Dear Ole Mechanic;
When I replaced the air cleaner in my truck, I dropped and couldn’t find a wing-nut. I had another one that fit, so I didn’t worry about it. At least I didn’t worry about it until I started the engine after replacing the air cleaner. At first the engine ran fine, then it started missing, popping in the air cleaner and running rough. I revved it up and and at first it ran smooth, then it started knocking badly. Why would changing the air-cleaner cause these problems? Did losing the wing-nut have something to do with it?
Dear What Happened;
It wasn’t the air cleaner that caused the problem--it was the wing-nut! When you dropped the wing-nut, it went into the worst possible place--the engine air-intake.

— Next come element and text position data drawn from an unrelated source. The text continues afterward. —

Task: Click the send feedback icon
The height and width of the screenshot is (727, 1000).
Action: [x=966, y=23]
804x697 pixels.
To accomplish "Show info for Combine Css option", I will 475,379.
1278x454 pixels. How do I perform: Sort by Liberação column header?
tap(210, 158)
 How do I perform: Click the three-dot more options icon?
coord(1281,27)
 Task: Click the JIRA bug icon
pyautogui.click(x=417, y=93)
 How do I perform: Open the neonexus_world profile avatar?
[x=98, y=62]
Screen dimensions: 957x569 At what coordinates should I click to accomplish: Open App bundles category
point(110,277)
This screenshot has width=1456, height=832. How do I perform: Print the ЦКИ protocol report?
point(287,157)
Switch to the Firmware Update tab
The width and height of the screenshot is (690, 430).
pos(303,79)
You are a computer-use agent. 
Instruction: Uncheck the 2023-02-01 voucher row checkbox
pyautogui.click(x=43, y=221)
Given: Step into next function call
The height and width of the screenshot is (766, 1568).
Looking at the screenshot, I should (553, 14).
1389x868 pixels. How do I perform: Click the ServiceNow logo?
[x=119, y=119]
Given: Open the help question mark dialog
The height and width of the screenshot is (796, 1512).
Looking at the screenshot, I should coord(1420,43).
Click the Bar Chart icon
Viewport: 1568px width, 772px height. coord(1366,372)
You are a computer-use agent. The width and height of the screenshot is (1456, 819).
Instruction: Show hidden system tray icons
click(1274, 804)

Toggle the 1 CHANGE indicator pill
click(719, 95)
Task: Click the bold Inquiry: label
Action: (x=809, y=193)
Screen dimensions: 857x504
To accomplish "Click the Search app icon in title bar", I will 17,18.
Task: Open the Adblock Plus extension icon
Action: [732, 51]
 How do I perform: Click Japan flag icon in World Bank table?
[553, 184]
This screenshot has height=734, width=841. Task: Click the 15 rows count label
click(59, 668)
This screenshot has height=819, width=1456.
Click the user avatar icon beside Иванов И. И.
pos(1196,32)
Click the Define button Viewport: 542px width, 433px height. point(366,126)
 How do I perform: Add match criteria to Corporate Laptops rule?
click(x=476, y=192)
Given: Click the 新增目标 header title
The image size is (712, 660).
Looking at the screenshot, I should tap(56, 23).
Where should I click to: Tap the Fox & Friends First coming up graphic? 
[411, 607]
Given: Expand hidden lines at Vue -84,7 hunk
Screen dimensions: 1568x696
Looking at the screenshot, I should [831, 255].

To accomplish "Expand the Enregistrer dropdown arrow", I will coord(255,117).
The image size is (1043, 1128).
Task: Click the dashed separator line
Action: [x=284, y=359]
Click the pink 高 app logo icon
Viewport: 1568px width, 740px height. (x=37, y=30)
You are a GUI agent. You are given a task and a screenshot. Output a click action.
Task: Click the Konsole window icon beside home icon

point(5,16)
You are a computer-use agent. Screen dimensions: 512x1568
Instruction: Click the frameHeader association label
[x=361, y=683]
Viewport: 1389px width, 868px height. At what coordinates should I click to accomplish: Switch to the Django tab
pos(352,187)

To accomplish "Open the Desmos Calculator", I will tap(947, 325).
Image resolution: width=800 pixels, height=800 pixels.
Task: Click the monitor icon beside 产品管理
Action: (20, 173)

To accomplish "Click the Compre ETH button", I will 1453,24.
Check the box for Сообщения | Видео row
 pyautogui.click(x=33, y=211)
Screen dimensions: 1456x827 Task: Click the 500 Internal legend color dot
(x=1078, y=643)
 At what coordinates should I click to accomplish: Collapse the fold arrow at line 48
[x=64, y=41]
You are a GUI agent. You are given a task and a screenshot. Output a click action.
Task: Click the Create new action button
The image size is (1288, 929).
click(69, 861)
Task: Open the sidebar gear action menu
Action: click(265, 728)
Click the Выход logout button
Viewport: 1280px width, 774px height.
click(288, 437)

After you started the engine, it took a little while for the nut to vibrate down past the throttle plate and get to the intake-valve. When the valve opened to let air into a cylinder combustion chamber, the wing-nut got part-way past the valve, and it held the valve open. With the valve held open, the spark-plug could ignite the fuel and air in the intake manifold. That caused the engine to miss, because of the lack of compression in that cylinder due to the open valve. The popping noise was caused by the fuel burning in the intake manifold. Up to that point, very little damage had been done to your engine. Unfortunately,the wing-nut got past the intake-valve and got between the piston and the head or some other expensive part of the engine. The knocking indicates that the piston is trying to pound the wing-nut into a place that is smaller than the wing-nut’s original size. Also, the ongoing knock probably indicates that the steel wing-nut has partially embedded itself into a softer piece of metal such as the aluminum piston and is not going to make its way out of the combustion chamber past the exhaust valve.
If you are very lucky, the wing-nut will not have hammered the top of the piston near the piston rings,causing them to break or be stuck. That would lead to severe oil consumption and the piston and rings would need to be replaced. You will also be very lucky if pounding the wing-nut has not cracked the cylinder head, as that would cause a constant coolant leak, overheating and possible engine-bearing failure. If you are really luck, the wing-nut may not have been caught between the piston and a valve, as that can lead to a bent valve that will need to be replaced even if it doesn’t crack the head.
In short, if the engine can be disassembled enough to remove the wing nut and be put back in service with only new gaskets and seals--go buy a lottery ticket. You will be one very lucky person.
The way my luck usually runs, the valve would be bent, the head cracked and leaking, the piston broken, the cylinder wall scored from the broken piston, the connecting rod bent and the crankshaft broken. In other words a complete engine-replacement would be needed.
It is time to dig out your tools or visit your favorite mechanic. You have or are going to learn an expensive lesson. When anything is dropped anywhere near the intake system, FIND IT before you go any further, even if it means removing additional parts. Nearly all mechanics have a magnet or pick-up tool to make their lives easier when this happens.